Both Camerons had alibis for the time of the fire. Alfred had left Dallas around 7:00 p.m. on Saturday, March 18, to go to the Horseshoe Casino in Shreveport, Louisiana. A friend, John McCrumbly, accompanied him. The two men left the casino around 4:00 a.m. on Sunday, March 19, and arrived back home in Dallas around 7:00 a.m. Cloteal was at her daughter’s apartment assisting her packing for an anticipated move. Cloteal arrived at her daughter’s apartment around 6:00 p.m. on Saturday, March 18. The two women got take-out food from Colter’s Barbecue and returned to the apartment. Because her daughter had only one bed, the two slept together. Between 7:00 and 8:00 a.m. the next morning, Alfred telephoned to tell Cloteal about the fire. McCrumbly vouched for Alfred’s whereabouts, and Cloteal’s daughter, Sheritrice Spencer, vouched for Cloteal’s.
On August 3, 1995, McCrumbly executed an affidavit confirming Alfred’s alibi. On August 11, Spencer executed an affidavit confirming Cloteal’s alibi. The affidavits were forwarded to Farmers. Tony Poncio, the branch manager for Farmers, reviewed the affidavits. Without interviewing either McCrumbly or Spencer personally, he rejected the Camerons’ claim. Poncio took the position that “their testimony was already in front of us signed and notarized. There was nothing else to look into about it.”
On September 18, 1995, Poncio wrote the Camerons a letter informing them that Farmers was denying the claim.
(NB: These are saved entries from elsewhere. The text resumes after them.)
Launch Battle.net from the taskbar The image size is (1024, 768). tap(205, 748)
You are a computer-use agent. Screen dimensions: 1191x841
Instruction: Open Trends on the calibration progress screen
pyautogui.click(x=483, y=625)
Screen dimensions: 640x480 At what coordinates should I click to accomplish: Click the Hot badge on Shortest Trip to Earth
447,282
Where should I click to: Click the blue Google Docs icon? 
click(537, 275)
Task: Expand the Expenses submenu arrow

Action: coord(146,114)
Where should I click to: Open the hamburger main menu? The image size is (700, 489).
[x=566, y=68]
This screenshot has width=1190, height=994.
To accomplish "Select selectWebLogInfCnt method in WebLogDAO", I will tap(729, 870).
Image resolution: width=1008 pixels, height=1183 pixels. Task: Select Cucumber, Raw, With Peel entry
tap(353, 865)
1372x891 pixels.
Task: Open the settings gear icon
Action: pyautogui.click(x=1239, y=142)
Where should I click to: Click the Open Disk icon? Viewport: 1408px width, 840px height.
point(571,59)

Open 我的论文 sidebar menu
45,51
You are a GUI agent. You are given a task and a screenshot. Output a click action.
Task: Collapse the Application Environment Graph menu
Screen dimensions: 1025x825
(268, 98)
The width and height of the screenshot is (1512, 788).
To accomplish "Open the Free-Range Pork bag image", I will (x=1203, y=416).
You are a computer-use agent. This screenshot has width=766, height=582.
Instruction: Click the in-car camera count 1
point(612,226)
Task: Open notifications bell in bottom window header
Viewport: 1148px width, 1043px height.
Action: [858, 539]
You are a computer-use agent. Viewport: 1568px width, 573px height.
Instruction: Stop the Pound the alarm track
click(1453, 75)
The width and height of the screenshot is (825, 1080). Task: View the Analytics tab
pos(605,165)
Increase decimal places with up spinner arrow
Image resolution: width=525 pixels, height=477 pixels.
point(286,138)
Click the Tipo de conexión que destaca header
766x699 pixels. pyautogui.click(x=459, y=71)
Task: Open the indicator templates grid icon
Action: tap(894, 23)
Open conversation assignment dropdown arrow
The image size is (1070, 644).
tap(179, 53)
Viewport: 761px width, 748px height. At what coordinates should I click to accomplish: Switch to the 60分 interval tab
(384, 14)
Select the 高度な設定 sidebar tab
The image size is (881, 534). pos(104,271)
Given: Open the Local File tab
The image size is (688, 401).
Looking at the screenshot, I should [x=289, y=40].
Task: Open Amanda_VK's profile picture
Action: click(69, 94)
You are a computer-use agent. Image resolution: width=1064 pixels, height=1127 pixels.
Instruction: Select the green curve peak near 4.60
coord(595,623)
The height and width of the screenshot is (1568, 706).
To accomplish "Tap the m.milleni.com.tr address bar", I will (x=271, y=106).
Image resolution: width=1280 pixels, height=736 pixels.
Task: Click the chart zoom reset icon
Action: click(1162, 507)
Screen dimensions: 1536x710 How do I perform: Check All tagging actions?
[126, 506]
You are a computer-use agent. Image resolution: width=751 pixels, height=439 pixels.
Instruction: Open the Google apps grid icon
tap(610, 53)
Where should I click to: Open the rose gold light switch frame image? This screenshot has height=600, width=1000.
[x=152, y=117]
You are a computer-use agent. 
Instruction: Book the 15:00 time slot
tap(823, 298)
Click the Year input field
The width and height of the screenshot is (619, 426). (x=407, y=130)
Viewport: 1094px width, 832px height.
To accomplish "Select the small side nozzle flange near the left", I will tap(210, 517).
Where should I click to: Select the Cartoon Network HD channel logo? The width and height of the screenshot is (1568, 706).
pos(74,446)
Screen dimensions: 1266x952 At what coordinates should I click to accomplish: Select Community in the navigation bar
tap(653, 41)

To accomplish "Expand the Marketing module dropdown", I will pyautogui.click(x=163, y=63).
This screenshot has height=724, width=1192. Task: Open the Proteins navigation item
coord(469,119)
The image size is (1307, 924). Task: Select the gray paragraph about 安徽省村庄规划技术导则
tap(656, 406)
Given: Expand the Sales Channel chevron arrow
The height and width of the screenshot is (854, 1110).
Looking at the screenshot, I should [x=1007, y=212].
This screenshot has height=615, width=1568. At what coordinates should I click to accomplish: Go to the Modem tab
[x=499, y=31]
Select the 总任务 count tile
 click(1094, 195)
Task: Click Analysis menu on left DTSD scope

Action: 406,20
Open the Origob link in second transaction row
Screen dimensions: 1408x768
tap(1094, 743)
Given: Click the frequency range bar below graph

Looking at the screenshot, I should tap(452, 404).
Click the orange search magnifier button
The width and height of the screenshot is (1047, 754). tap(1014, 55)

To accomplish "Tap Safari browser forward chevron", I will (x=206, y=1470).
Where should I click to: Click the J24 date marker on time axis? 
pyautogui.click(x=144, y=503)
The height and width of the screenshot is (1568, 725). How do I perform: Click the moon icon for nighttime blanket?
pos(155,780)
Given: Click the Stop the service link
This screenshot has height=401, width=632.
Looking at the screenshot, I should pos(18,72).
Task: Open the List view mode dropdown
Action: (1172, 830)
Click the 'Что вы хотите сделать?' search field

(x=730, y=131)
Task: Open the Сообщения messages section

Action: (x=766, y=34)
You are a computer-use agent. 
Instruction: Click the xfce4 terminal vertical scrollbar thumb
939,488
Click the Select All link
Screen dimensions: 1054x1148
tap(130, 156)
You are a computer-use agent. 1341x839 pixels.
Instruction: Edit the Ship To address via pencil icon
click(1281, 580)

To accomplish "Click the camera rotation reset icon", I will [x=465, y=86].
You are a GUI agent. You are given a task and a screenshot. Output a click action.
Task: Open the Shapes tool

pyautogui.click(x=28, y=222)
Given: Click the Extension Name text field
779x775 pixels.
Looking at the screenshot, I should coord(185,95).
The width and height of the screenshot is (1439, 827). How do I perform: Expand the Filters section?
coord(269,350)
The reason given was that Farmers had “a good faith belief that the fire in question was caused intentionally by you or by persons instructed by you to set the fire.” The letter went on to accuse the Camerons of making material misrepresentations when Farmers’ representatives investigated the claim. Poncio quoted in full the policy provision concerning concealment or fraud, which stated that, in the event of an insured’s intentional concealment or fraud relating to a material fact, “this policy is void.” The text of Poncio’s letter, however, did not actually declare the policy void; it simply stated that the Camerons’ alleged misrepresentations were an additional reason for denial of the claim.
All this time, however, Farmers had been paying the Camerons temporary living expenses. Because High wanted to give the Camerons “enough time to figure out where they needed to go,” checks for these expenses continued throughout the month of September, despite the rejection in mid-September of the Camerons’ claim. From the days immediately after the fire through September, Farmers made nine payments for a total of $10,044.62. At the same time, High did not investigate further the discrepancies she noticed between her contents work sheet and the itemized list provided by Hordge. Although she normally would reinvestigate if there were discrepancies between her contents work sheet and a proof of claim submitted by an insured, she did not do so in the Camerons’ case: by the time she “got her contents work sheet and investigation through management,” Poncio had already denied the claim.
The Camerons then sued for all the reasons stated earlier.
In upholding the findings of violations of the Texas Insurance Code and bad faith, this court reviewed the evidence of lack of follow-up by Farmers on investigating the inventory discrepancies. The lack of interviewing alibi witnesses. The lack of any proof the Camerons were involved in the fire. Allegations of past financial problems the Camerons had but no mention that they were current on all obligations at the time of the fire. The fact that if Farmers had actually cancelled the policy, that a pro rate share of the premiums should have been refunded.
The case lists several other things Farmers did or failed to do to properly investigate this claim before denying coverage to the Camerons. It is good reading to understand how some of these arson cases are investigated and evaluated.